Leave the top box (for selecting files) empty.

Now use menu ‘File’ → ‘Save’. The default location is the BBEdit folder within Application Support. Choose the ‘Text Filters’, sub-folder and give the file a name, e.g. ‘Clean-CSV-format.textfactory’.

Now the set of actions is available via the BBEdit menu ‘Text’ → ‘Apply Text Filter’ → choose ‘Clean-CSV-format’ from the listed item(s). The process now runs on the currently selected open file.

abusch · August 20, 2021, 4:28am

What a great idea! Looks extremely useful.

mwra · August 20, 2021, 8:19am

Good. Sadly I can’t make this week’s meet-up but I’d be happy to walk through the process live, if it helps.

Sorry, one assumption I didn’t note: I’m assuming no (table cell) value has line breaks in it. These are harder to detect—as discrete from end of row line breaks—and may require manual fixing before running the above. Those regex can’t tell what is a record (row) end and what is an unexpected break inside a value.

If you are the creator of such data it is a good idea to replace in-value line breaks with another character (or string of characters) so you can replace them and re-insert the breaks once imported^†. For instance, if one value is some text with 3 paragraphs, thus two in-value line-breaks, I’d exchange those for somethigg like #### so all the text exports as a value without breaks. Then, once imported, just run a replace on that attribute to replace every discrete instance #### with \n.

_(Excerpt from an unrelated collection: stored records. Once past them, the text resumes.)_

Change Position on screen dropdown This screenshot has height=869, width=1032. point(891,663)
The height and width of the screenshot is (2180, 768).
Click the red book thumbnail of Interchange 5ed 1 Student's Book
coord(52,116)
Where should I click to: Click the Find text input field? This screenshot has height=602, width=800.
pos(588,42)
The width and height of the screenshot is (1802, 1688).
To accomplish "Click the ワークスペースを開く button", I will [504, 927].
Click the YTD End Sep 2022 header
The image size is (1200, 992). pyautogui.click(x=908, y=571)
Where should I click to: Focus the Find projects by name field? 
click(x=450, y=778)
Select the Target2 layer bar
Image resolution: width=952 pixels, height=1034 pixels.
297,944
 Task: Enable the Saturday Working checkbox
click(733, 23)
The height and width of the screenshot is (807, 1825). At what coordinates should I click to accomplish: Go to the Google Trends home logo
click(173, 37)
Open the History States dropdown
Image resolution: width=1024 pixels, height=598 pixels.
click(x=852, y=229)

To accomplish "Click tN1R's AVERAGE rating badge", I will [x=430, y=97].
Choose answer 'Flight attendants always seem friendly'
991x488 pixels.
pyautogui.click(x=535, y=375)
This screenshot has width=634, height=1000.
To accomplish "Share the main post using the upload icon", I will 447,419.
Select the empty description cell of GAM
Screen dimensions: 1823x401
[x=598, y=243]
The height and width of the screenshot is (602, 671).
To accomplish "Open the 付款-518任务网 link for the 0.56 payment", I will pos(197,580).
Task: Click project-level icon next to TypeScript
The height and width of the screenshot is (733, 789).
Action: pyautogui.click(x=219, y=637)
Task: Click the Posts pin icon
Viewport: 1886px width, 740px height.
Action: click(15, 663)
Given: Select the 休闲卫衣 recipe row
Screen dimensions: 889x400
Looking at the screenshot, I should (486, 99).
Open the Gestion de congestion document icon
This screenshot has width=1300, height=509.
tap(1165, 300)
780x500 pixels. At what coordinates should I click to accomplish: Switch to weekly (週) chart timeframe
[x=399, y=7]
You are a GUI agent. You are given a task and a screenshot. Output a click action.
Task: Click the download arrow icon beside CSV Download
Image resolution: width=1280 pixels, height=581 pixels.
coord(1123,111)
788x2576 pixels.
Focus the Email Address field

†. This speaks to the fallacy to which we are all prone. That is: if I create data in App A and import it into App B and it fails, then App B is the cause of the problem. No! It may be, but you won’t know withuot checking both ends. But, in the above scenario the correct action is to fix the data export in App A or correct the errors in a text editor before trying to import into App B. This is something I wish people had told me earlier, so had to learn the hard (time-consuming way).